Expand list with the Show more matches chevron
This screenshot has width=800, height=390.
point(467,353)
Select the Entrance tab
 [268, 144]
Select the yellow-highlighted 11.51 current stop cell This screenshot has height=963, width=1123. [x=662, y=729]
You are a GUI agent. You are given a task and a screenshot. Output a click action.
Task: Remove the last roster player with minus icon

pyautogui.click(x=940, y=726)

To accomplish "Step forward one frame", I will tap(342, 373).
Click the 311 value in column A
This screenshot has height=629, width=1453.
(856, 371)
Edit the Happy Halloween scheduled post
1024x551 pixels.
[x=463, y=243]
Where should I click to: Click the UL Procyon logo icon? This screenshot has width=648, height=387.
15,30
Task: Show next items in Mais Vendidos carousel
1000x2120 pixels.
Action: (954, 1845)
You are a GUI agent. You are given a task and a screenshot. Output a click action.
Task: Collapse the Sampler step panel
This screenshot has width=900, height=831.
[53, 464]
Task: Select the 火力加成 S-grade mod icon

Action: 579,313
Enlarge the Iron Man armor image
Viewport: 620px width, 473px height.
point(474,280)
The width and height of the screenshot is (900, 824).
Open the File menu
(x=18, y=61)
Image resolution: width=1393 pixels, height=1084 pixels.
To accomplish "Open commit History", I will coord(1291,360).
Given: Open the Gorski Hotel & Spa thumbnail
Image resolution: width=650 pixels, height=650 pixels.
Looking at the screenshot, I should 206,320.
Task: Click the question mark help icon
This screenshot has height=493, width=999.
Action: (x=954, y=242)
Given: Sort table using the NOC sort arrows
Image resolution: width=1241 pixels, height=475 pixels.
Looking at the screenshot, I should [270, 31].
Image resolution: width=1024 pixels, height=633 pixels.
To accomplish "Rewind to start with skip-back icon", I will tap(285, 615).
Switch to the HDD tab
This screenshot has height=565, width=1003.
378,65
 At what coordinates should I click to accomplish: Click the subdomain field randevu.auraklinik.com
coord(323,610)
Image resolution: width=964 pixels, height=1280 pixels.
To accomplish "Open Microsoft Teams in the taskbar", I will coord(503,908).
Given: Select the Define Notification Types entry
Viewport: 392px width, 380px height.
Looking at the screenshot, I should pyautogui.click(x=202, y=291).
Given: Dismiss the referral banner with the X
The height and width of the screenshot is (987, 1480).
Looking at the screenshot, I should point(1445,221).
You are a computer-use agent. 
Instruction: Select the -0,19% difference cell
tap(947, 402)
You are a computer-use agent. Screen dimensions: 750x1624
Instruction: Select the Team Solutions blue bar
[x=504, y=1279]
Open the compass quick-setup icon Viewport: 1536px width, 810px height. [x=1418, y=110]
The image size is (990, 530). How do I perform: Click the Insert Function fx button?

» PROBLEM TO SOLVE: Please go through the material and return each line where the word "Show" appears.

» TASK SOLUTION:
Expand list with the Show more matches chevron
Task: Show next items in Mais Vendidos carousel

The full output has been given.